Work order →
An exact transcription of every record is needed, leaving out the pictures.

◇ ◇ ◇

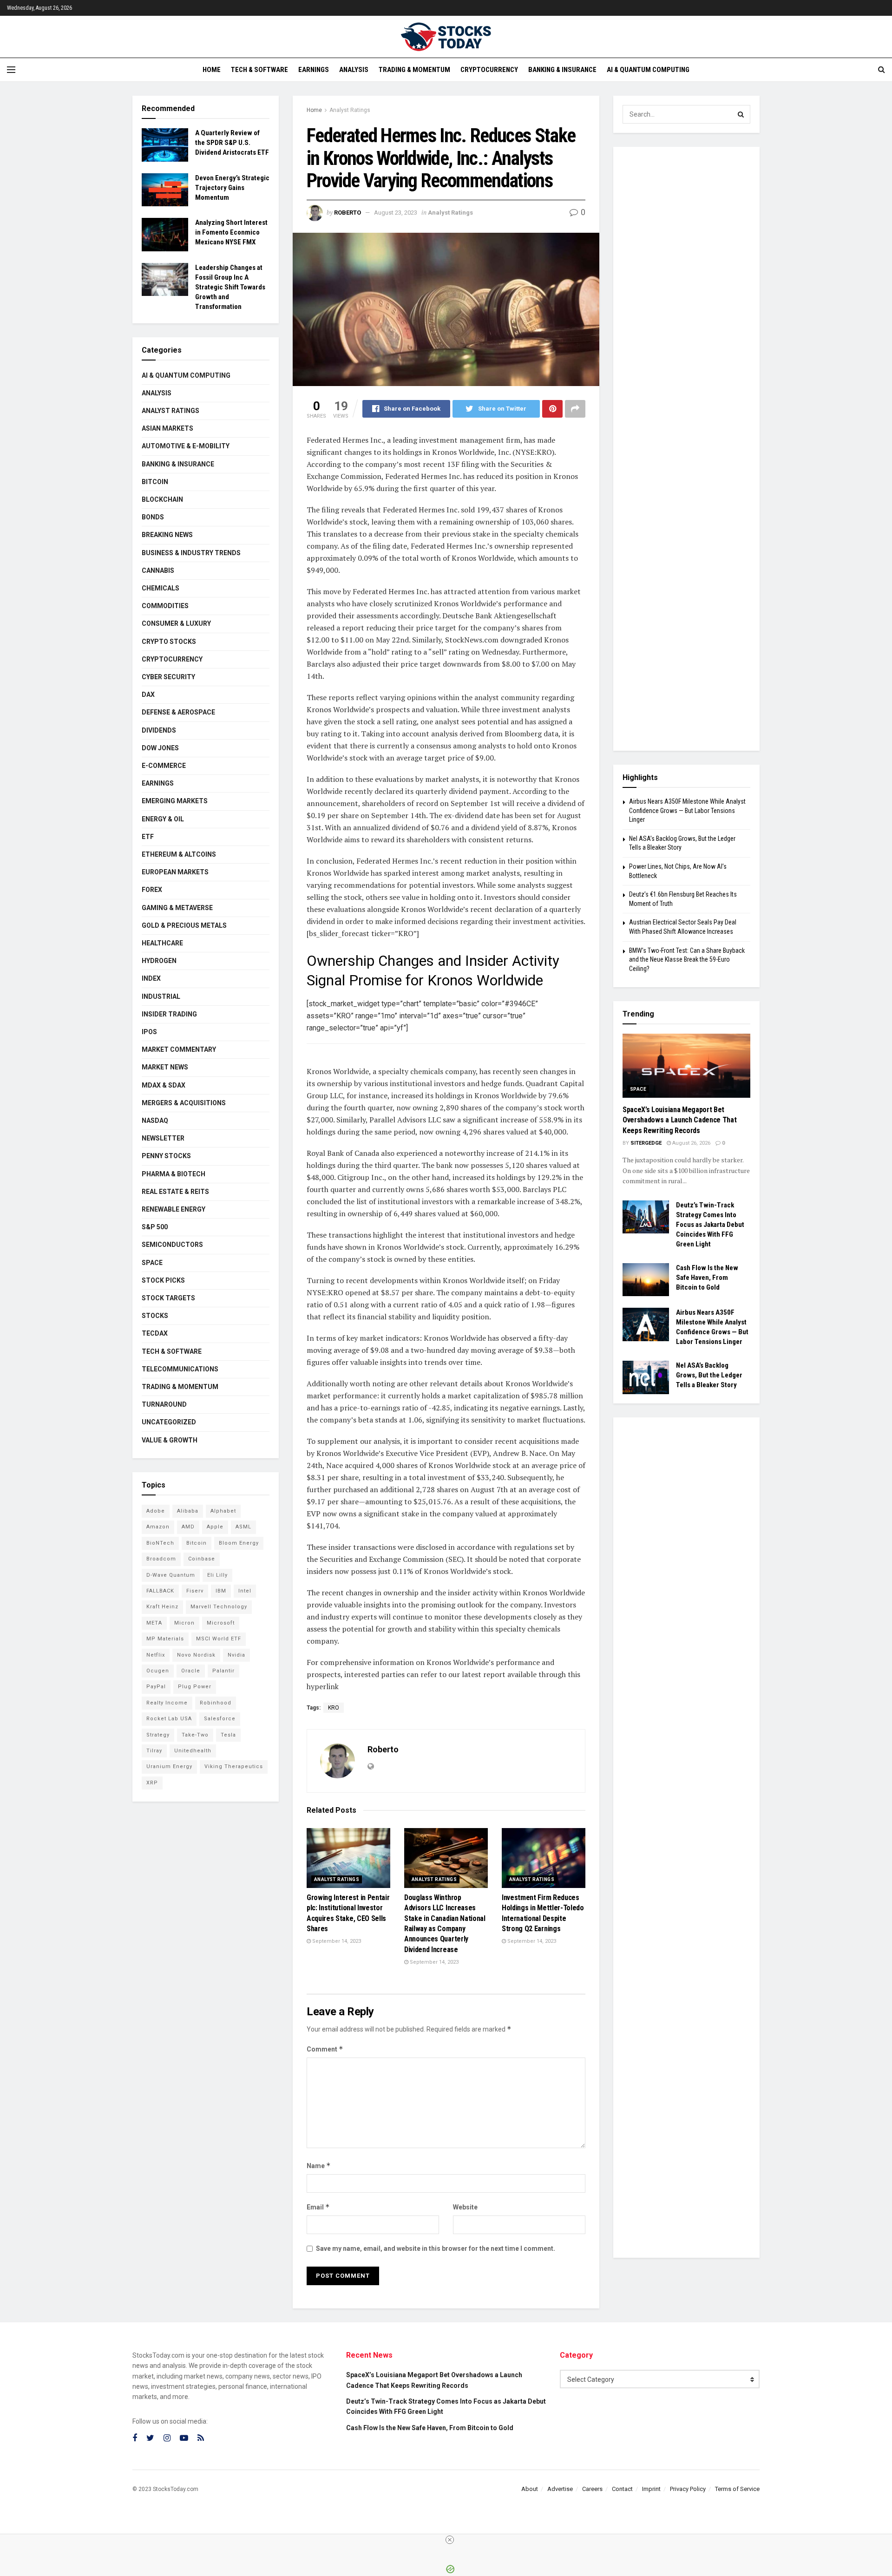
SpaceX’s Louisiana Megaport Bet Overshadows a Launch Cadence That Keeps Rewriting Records (679, 1120)
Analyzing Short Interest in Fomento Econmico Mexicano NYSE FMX (231, 232)
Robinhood (215, 1703)
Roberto (347, 212)
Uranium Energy (169, 1766)
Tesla (228, 1735)
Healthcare (162, 943)
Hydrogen (159, 960)
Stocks (155, 1315)
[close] (450, 2540)
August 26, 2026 (690, 1143)
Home (212, 70)
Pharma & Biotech (173, 1174)
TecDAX (155, 1333)
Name (319, 2165)
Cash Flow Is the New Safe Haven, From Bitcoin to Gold (707, 1277)
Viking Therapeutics (233, 1766)
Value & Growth (169, 1440)
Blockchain (162, 499)
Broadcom (161, 1559)
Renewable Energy (173, 1209)
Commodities (165, 606)
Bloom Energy (239, 1543)
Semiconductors (172, 1244)
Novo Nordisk (196, 1655)
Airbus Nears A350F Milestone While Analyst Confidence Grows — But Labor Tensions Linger (687, 810)
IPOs (149, 1032)
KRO (333, 1707)
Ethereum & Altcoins (179, 854)
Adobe (155, 1511)
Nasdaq (155, 1120)
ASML (243, 1527)
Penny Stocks (166, 1156)
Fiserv (194, 1591)
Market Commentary (179, 1049)
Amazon (158, 1527)
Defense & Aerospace (178, 712)
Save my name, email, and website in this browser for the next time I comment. (435, 2248)
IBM (221, 1591)
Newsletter (163, 1138)
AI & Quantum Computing (648, 70)
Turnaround (164, 1404)
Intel (244, 1591)
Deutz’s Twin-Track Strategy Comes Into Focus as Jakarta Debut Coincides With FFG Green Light (710, 1224)
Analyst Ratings (349, 110)
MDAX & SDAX (163, 1085)
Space (152, 1262)
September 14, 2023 (336, 1941)
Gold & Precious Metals (184, 925)
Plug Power (194, 1687)
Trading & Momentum (414, 70)
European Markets (175, 872)
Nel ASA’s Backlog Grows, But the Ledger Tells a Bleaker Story (709, 1375)
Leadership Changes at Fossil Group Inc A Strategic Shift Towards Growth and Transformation (230, 287)
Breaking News (167, 534)
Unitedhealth (192, 1751)
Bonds (153, 517)
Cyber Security (168, 677)
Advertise (560, 2488)
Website (465, 2207)
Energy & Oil (163, 819)
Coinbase (201, 1559)
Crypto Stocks (169, 641)
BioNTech (160, 1543)
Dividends (159, 730)
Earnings (313, 70)
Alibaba (187, 1511)
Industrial (161, 996)
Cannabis (158, 570)
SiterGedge (646, 1143)
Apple (215, 1527)
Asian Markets (167, 428)
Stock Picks (163, 1280)
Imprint (651, 2488)
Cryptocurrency (489, 70)
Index (151, 978)
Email (318, 2206)
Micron (184, 1623)
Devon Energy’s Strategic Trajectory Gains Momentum (232, 188)
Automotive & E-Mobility (186, 446)
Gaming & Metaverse (177, 907)
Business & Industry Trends (191, 553)
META (154, 1623)
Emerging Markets (175, 801)
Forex (152, 889)
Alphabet (223, 1511)
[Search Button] (741, 114)
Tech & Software (259, 70)
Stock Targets (168, 1298)
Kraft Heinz (162, 1607)
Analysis (353, 70)
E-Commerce (164, 765)
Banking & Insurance (562, 70)
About (529, 2488)
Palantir (223, 1671)
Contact (622, 2488)
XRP (152, 1783)
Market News (165, 1067)
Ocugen (157, 1671)
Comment (325, 2049)
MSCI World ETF (218, 1639)
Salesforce (220, 1719)
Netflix (155, 1655)
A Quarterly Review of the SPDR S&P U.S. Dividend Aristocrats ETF (232, 143)
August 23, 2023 (395, 212)
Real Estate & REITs (175, 1191)
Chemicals (160, 588)
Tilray (154, 1751)
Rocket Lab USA (169, 1719)
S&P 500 (155, 1227)
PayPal (156, 1687)
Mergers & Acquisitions (184, 1103)
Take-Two (195, 1735)
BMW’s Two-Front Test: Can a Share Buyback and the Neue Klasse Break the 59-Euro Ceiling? (687, 959)
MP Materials (165, 1639)
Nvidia (236, 1655)
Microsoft (221, 1623)
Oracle (190, 1671)
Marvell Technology (218, 1607)
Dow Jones (160, 748)
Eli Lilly (217, 1575)
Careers (592, 2488)
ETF (148, 836)
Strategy (158, 1735)
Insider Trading (169, 1014)
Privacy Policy (688, 2488)
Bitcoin (155, 481)
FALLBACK (160, 1591)
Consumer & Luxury (176, 623)
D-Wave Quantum (170, 1575)
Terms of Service (737, 2488)
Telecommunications (180, 1369)
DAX (148, 694)
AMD (188, 1527)
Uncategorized (169, 1422)
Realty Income (167, 1703)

◇ ◇ ◇

Output below →
SpaceX’s Louisiana Megaport Bet Overshadows a Launch Cadence That Keeps Rewriting Records (679, 1120)
Analyzing Short Interest in Fomento Econmico Mexicano NYSE FMX (231, 232)
Robinhood (215, 1703)
Roberto (347, 212)
Uranium Energy (169, 1766)
Tesla (228, 1735)
Healthcare (162, 943)
Hydrogen (159, 960)
Stocks (155, 1315)
[close] (450, 2540)
August 26, 2026 (690, 1143)
Home (212, 70)
Pharma & Biotech (173, 1174)
TecDAX (155, 1333)
Name (319, 2165)
Cash Flow Is the New Safe Haven, From Bitcoin to Gold (707, 1277)
Viking Therapeutics (233, 1766)
Value & Growth (169, 1440)
Blockchain (162, 499)
Broadcom (161, 1559)
Renewable Energy (173, 1209)
Commodities (165, 606)
Bloom Energy (239, 1543)
Semiconductors (172, 1244)
Novo Nordisk (196, 1655)
Airbus Nears A350F Milestone While Analyst Confidence Grows — But Labor Tensions Linger (687, 810)
IPOs (149, 1032)
KRO (333, 1707)
Ethereum & Altcoins (179, 854)
Adobe (155, 1511)
Nasdaq (155, 1120)
ASML (243, 1527)
Penny Stocks (166, 1156)
Fiserv (194, 1591)
Market Commentary (179, 1049)
Amazon (158, 1527)
Defense & Aerospace (178, 712)
Save my name, email, and website in this browser for the next time I comment. (435, 2248)
IBM (221, 1591)
Newsletter (163, 1138)
AI & Quantum Computing (648, 70)
Turnaround (164, 1404)
Intel (244, 1591)
Deutz’s Twin-Track Strategy Comes Into Focus as Jakarta Debut Coincides With FFG Green Light (710, 1224)
Analyst Ratings (349, 110)
MDAX & SDAX (163, 1085)
Space (152, 1262)
September 14, 2023 (336, 1941)
Gold & Precious Metals (184, 925)
Plug Power (194, 1687)
Trading & Momentum (414, 70)
European Markets (175, 872)
Nel ASA’s Backlog Grows, But the Ledger Tells a Bleaker Story (709, 1375)
Leadership Changes at Fossil Group Inc A Strategic Shift Towards Growth and Transformation (230, 287)
Breaking News (167, 534)
Unitedhealth (192, 1751)
Bonds (153, 517)
Cyber Security (168, 677)
Advertise (560, 2488)
Website (465, 2207)
Energy & Oil (163, 819)
Coinbase (201, 1559)
Crypto Stocks (169, 641)
BioNTech (160, 1543)
Dividends (159, 730)
Earnings (313, 70)
Alibaba (187, 1511)
Industrial (161, 996)
Cannabis (158, 570)
SiterGedge (646, 1143)
Apple (215, 1527)
Asian Markets (167, 428)
Stock Picks (163, 1280)
Imprint (651, 2488)
Cryptocurrency (489, 70)
Index (151, 978)
Email (318, 2206)
Micron (184, 1623)
Devon Energy’s Strategic Trajectory Gains Momentum (232, 188)
Automotive & E-Mobility (186, 446)
Gaming & Metaverse (177, 907)
Business & Industry Trends (191, 553)
META (154, 1623)
Emerging Markets (175, 801)
Forex (152, 889)
Alphabet (223, 1511)
[Search Button] (741, 114)
Tech & Software (259, 70)
Stock Targets (168, 1298)
Kraft Heinz (162, 1607)
Analysis (353, 70)
E-Commerce (164, 765)
Banking & Insurance (562, 70)
About (529, 2488)
Palantir (223, 1671)
Contact (622, 2488)
XRP (152, 1783)
Market News (165, 1067)
Ocugen (157, 1671)
Comment (325, 2049)
MSCI World ETF (218, 1639)
Salesforce (220, 1719)
Netflix (155, 1655)
A Quarterly Review of the SPDR S&P U.S. Dividend Aristocrats ETF (232, 143)
August 23, 2023 (395, 212)
Real Estate & REITs (175, 1191)
Chemicals (160, 588)
Tilray (154, 1751)
Rocket Lab USA (169, 1719)
S&P 500 (155, 1227)
PayPal (156, 1687)
Mergers & Acquisitions (184, 1103)
Take-Two (195, 1735)
BMW’s Two-Front Test: Can a Share Buyback and the Neue Klasse Break the 59-Euro Ceiling? (687, 959)
MP Materials (165, 1639)
Nvidia (236, 1655)
Microsoft (221, 1623)
Oracle (190, 1671)
Marvell Technology (218, 1607)
Dow Jones (160, 748)
Eli Lilly (217, 1575)
Careers (592, 2488)
ETF (148, 836)
Strategy (158, 1735)
Insider Trading (169, 1014)
Privacy Policy (688, 2488)
Bitcoin (155, 481)
FALLBACK (160, 1591)
Consumer & Luxury (176, 623)
D-Wave Quantum (170, 1575)
Terms of Service (737, 2488)
Telecommunications (180, 1369)
DAX (148, 694)
AMD (188, 1527)
Uncategorized (169, 1422)
Realty Income (167, 1703)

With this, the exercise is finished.